This thread has been locked.

If you have a related question, please click the "Ask a related question" button in the top right corner. The newly created question will be automatically linked to this question.

TMS570LC4357: Branch Prediction Behaviour - Cortex 5

Part Number: TMS570LC4357

Hello!

We are trying to understand how exactly works the branch prediction of theTMS570LC4357 (Cortex 5). Our goal is that the BP behaviour is deterministic for the worst-case execution time analysis that we have to perform.

We are not planning to use normal operation as it seems difficult to demonstrate the dynamic configuration is deterministic.

Our code contains many loops with a constant number of iterations. For that reason we expected the "always taken" configuration to be quicker that the "always not taken" configuration. Unfortunately the result of measuring a code snippet shows almost no differences between the two configurations. Does anyone understand why it is like that?

normal operation -> 239.65 us

always taken        -> 340.65 us

always not taken  -> 339.95 us

Best regards

Mathieu

  • Hi Mathieu,

    Per ARM Cortex-R5 TRM, to disable the program flow prediction, you must disable the return stack and set the branch prediction policy to always not-taken. Is the return stack disabled in your test?

    You can disable the return stack by setting RSDIS in the ACTLR (Auxiliary Control Register).

  • Hi Wang,

    a collegue repeated the measurements:

    Scenario Bit16/15 BP operation Bit 17 Return stack Time for the first call of function in us
    1 1 always taken  1 1 = Return stack disabled 239.40
    2 1 always taken  0 0 = Normal return stack operation 209.95
    3 10 always not taken  1 1 = Return stack disabled 427.10
    4 10 always not taken  0 0 = Normal return stack operation 257.60
    5 0 Normal operation 1 1 = Return stack disabled 194.95
    6 0 Normal operation 0 0 = Normal return stack operation 168.20

    We observed a bigger difference between scenarios if the first call of the function is measured.

    What is exactly the behavour of the BP, if it is set to always taken and return stack is not deactivated? Dynamic and only foreseeing always taken?

    Regards

    Mathieu

  • Please refer to section 5.2 of Cortex-R5 TRM: DDI0460D

    https://developer.arm.com/documentation/ddi0460/d/Prefetch-Unit

  • Thanks for the hint! I had missed chapter 5.4

     

    I would like to use the following configuration:

    BP = b01 = Branch always taken and history table updates disabled.

    RSDIS = 0 = Normal return stack operation. This is the reset value.

    FRCDIS = 0 = Enable loop prediction. This is the reset value.

    DBHE 0 = Enable the extension. This is the reset value.

    DEOLP = 0 = Normal fetch rate control operation.

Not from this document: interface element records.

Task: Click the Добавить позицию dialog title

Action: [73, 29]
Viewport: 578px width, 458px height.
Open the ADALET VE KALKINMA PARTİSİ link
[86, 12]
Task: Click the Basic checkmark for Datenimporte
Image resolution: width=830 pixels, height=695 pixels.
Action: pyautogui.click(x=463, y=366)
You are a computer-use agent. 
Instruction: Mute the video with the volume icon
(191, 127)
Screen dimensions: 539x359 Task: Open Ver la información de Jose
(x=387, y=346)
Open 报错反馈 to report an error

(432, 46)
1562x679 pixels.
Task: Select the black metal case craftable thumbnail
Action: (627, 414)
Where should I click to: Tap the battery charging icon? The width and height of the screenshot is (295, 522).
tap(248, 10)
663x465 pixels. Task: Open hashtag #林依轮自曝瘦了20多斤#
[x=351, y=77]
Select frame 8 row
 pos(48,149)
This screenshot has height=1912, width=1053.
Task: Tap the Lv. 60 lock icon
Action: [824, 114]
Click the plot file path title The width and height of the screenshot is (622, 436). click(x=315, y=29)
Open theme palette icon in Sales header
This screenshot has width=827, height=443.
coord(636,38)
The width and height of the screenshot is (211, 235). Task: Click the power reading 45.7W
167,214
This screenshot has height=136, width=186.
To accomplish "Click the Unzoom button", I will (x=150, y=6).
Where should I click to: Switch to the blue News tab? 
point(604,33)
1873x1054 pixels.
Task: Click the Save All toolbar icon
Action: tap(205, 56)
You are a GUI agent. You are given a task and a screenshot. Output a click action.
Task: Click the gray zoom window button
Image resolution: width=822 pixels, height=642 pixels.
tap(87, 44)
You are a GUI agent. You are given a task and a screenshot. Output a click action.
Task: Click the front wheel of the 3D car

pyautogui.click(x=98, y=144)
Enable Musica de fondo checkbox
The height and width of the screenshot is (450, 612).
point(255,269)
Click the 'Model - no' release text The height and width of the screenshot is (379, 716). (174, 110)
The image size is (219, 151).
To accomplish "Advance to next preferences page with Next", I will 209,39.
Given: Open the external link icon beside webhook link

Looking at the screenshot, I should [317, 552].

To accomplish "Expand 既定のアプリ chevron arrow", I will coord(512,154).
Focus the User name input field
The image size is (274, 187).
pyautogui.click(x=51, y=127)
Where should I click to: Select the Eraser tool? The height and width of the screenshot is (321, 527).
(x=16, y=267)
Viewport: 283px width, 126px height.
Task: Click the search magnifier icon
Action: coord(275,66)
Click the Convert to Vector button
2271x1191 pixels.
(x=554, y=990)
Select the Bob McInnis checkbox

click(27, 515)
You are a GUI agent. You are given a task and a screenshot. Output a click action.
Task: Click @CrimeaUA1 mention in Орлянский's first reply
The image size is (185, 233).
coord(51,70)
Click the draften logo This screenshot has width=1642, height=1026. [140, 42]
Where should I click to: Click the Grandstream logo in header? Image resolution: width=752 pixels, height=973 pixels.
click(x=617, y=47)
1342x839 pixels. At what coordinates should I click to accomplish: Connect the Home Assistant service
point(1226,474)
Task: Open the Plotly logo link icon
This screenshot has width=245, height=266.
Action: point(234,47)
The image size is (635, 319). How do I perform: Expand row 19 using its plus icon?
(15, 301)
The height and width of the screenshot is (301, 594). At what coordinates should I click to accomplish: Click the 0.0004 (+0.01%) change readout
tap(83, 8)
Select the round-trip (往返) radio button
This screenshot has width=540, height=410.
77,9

This is the reset value.

     

    Is the program flow prediction of the BP deterministic with this configuration?

  • Hi Mathieu,

    Without branch prediction, the CPU has to wait until the conditional branch instruction has passed the execute stage before the next following instruction can enter the fetch stage in the pipeline. The branch predictor attempts to avoid this waste of time by trying to guess whether the conditional branch is most likely to be TAKEN or NOT-TAKEN.

    If we force the prediction to be always taken, the branch is then fetched and executed. If it is later detected that the prediction was wrong, then the executed instruction is discarded and the pipeline starts over with the correct branch, incurring a delay. I am not sure if fixed pattern prediction is more deterministic or not.